Rows of pointing data
■ ■ ■

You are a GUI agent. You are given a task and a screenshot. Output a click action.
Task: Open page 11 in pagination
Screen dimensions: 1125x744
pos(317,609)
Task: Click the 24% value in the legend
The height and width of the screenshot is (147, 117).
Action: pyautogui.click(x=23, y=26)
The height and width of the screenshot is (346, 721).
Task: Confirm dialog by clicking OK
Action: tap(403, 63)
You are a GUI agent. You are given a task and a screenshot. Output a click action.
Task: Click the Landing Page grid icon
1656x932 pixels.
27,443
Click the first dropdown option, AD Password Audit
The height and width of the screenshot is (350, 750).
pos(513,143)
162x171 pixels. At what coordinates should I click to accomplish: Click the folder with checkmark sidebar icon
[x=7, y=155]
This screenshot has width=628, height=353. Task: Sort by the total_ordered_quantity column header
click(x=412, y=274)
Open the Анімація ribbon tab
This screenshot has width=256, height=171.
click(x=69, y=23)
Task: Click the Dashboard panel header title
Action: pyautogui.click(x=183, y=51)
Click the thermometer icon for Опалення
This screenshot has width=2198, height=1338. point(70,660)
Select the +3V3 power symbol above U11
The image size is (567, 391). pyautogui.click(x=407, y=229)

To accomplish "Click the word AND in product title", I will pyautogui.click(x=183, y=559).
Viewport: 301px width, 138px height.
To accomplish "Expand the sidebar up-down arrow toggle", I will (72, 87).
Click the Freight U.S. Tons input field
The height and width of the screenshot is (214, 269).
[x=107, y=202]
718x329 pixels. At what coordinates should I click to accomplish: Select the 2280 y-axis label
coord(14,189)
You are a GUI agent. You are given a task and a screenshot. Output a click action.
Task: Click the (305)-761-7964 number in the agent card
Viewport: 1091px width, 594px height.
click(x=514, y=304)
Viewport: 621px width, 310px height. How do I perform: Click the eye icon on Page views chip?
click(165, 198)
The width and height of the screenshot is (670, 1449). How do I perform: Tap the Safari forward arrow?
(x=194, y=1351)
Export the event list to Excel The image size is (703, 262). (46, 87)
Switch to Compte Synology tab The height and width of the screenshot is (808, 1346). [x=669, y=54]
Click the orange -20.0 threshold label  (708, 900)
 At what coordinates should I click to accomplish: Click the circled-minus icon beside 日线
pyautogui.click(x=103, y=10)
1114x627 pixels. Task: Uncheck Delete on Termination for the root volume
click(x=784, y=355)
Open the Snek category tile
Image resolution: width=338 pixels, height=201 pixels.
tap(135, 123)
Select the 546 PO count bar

■ ■ ■

▸ **WRITTEN PROBLEM**: Update the lines starting at the one containing "Task: Click the 24% value in the legend" and ending at the one containing "[x=7, y=155]", replacing "Landing Page" with "Home Page" and leaving everything else unchanged. Return only those lines.

▸ **SOLUTION TO THE PROBLEM**:
Task: Click the 24% value in the legend
The height and width of the screenshot is (147, 117).
Action: pyautogui.click(x=23, y=26)
The height and width of the screenshot is (346, 721).
Task: Confirm dialog by clicking OK
Action: tap(403, 63)
You are a GUI agent. You are given a task and a screenshot. Output a click action.
Task: Click the Home Page grid icon
1656x932 pixels.
27,443
Click the first dropdown option, AD Password Audit
The height and width of the screenshot is (350, 750).
pos(513,143)
162x171 pixels. At what coordinates should I click to accomplish: Click the folder with checkmark sidebar icon
[x=7, y=155]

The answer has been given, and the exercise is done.